WORK ITEM »
Output, word for word, each line from the one with "Task: Click the Downlink API key field" through the end of the listing below, excluding every picture.

INPUT DATA »
******************************
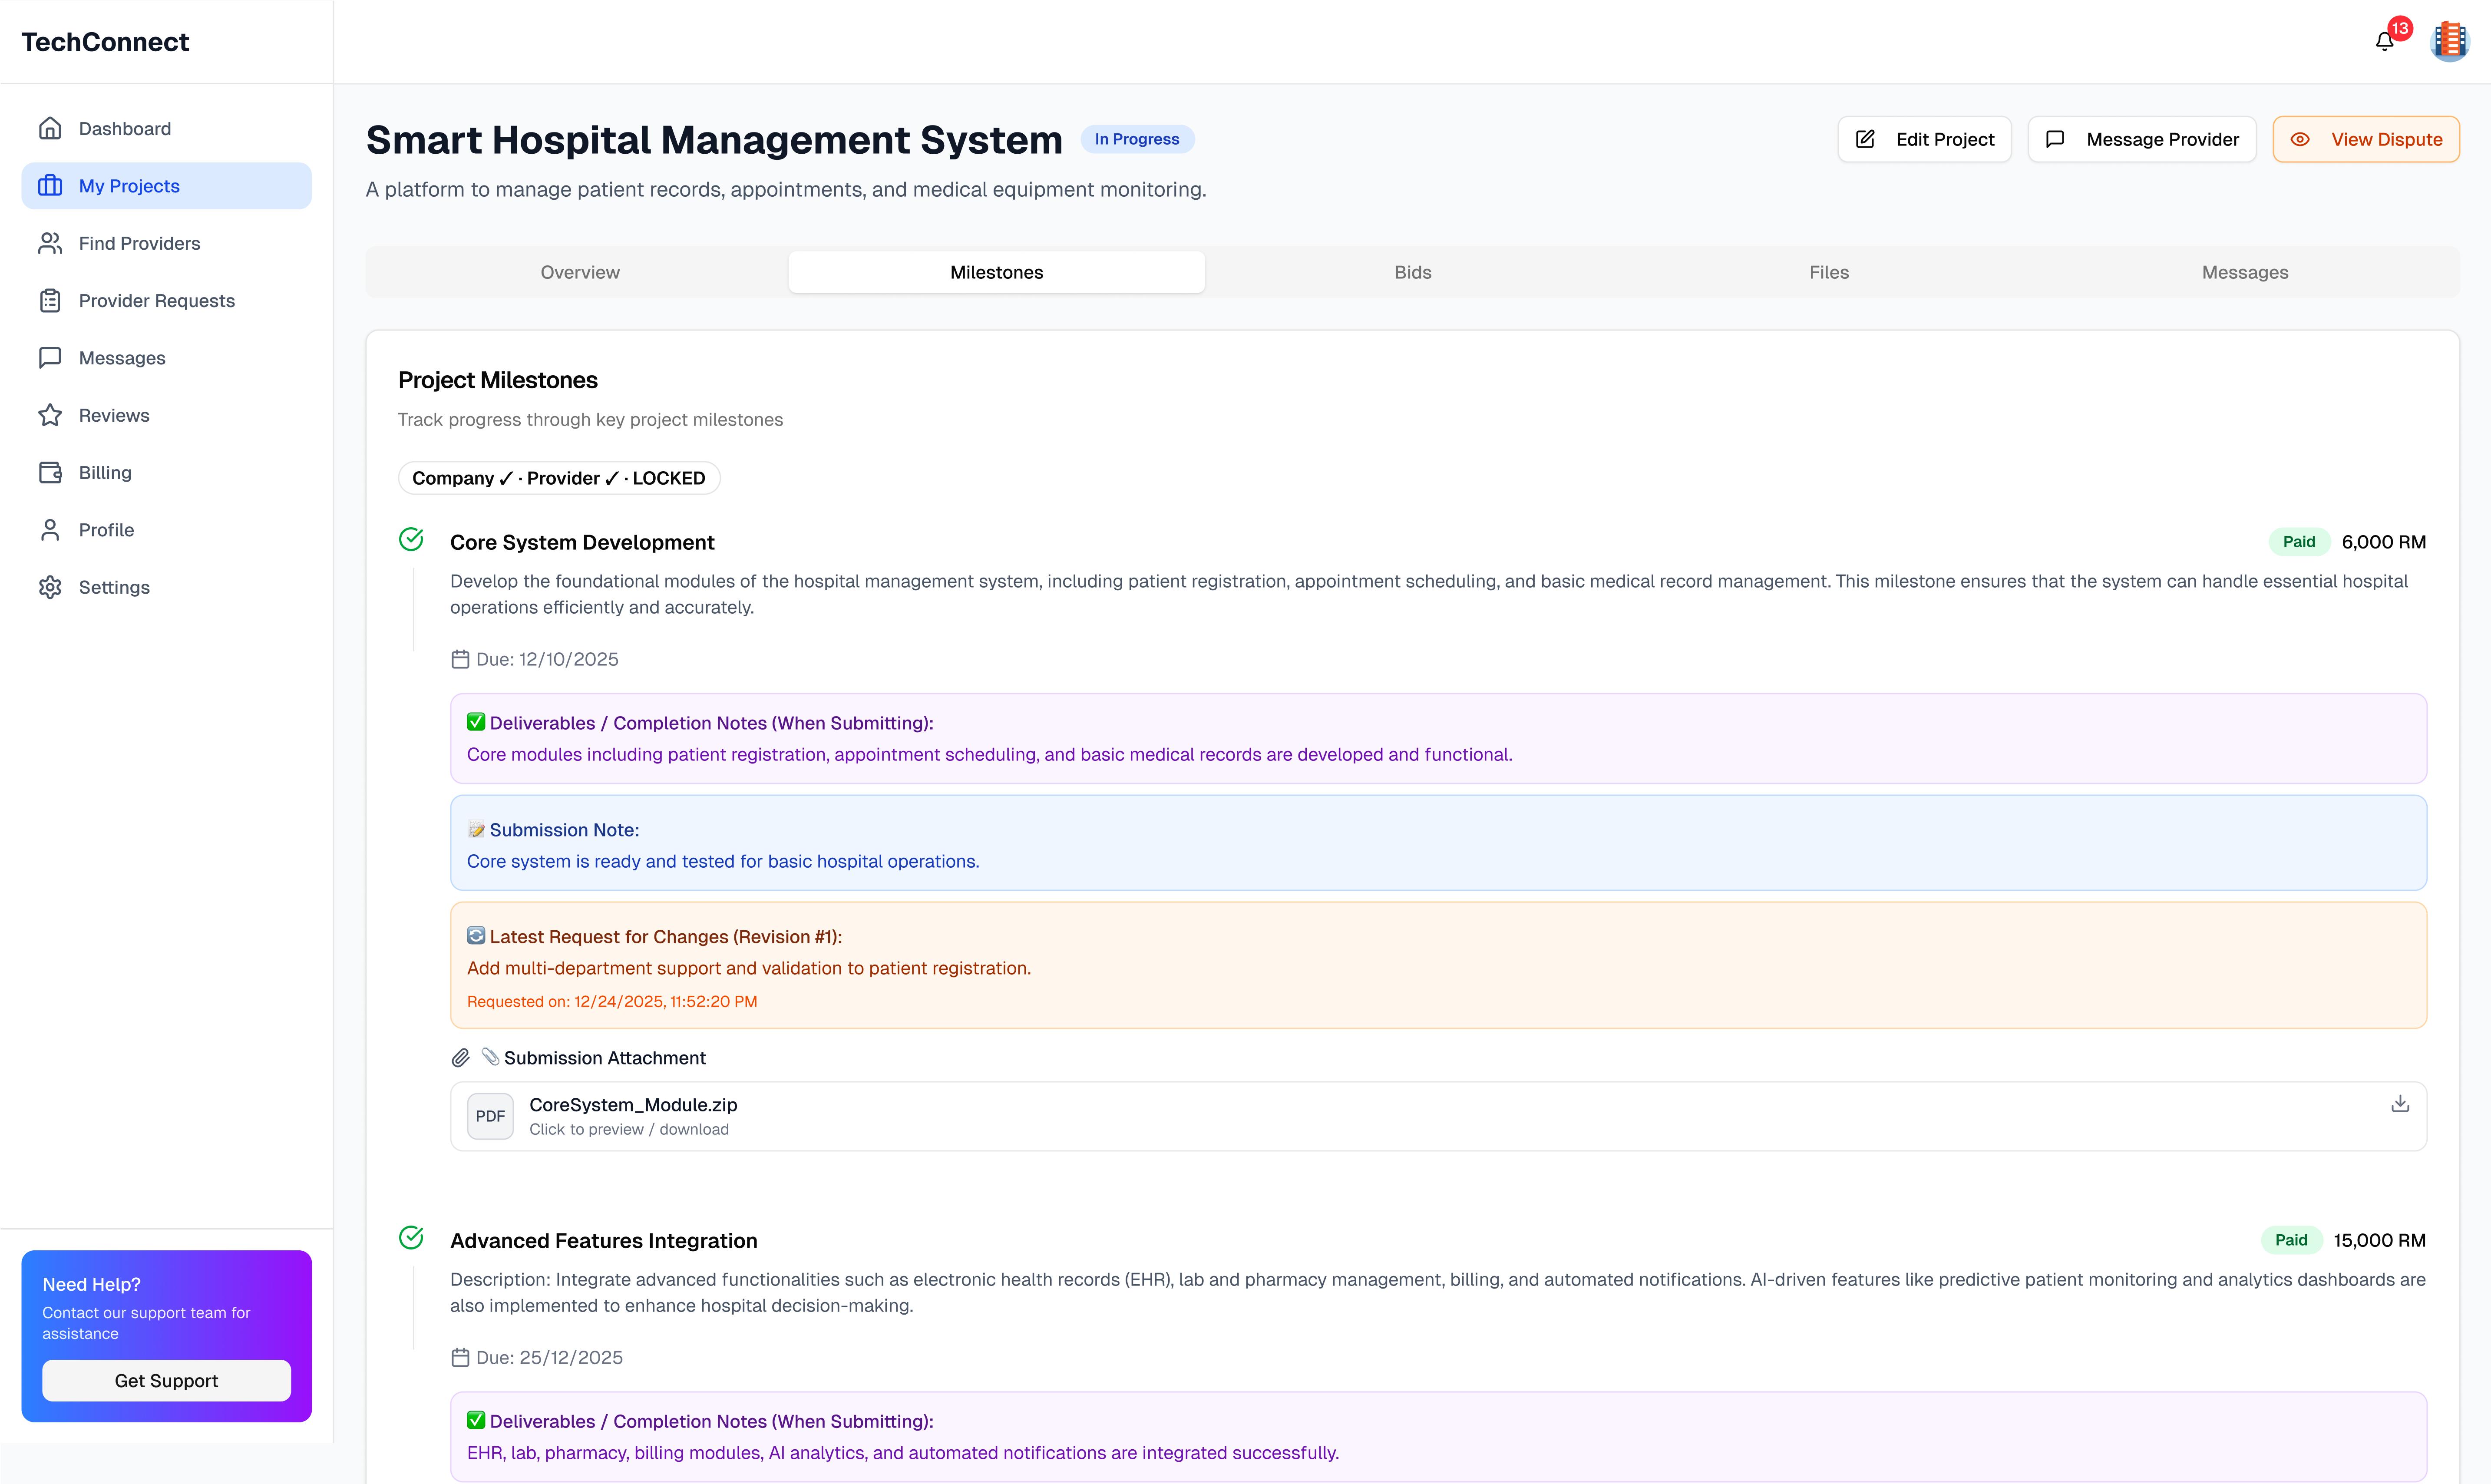Click Get Support in the help card
Image resolution: width=2491 pixels, height=1484 pixels.
pos(166,1381)
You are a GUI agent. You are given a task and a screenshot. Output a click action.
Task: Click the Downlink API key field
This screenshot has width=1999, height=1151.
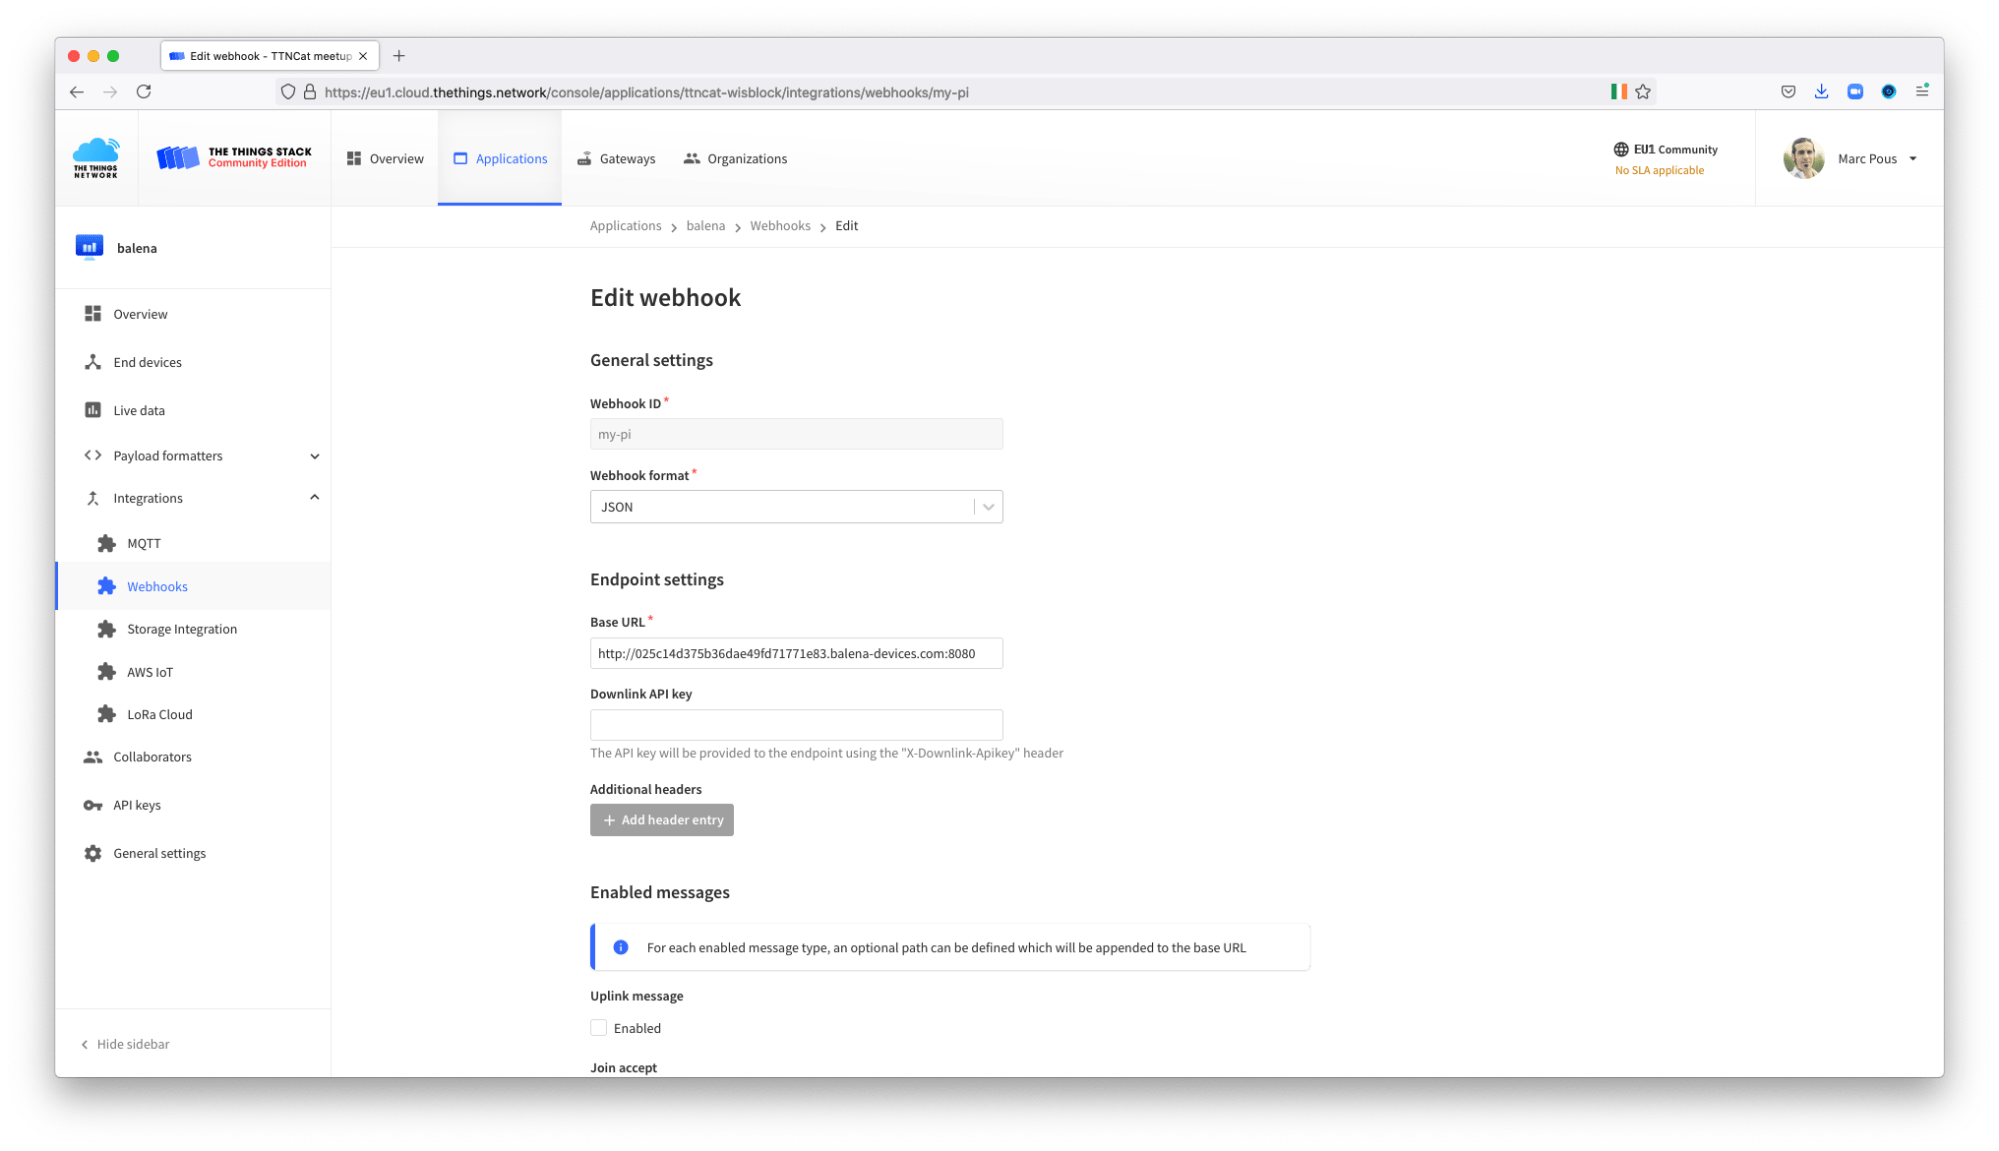tap(796, 725)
******************************
TASK RESPONSE »
Task: Click the Downlink API key field
This screenshot has width=1999, height=1151.
tap(796, 725)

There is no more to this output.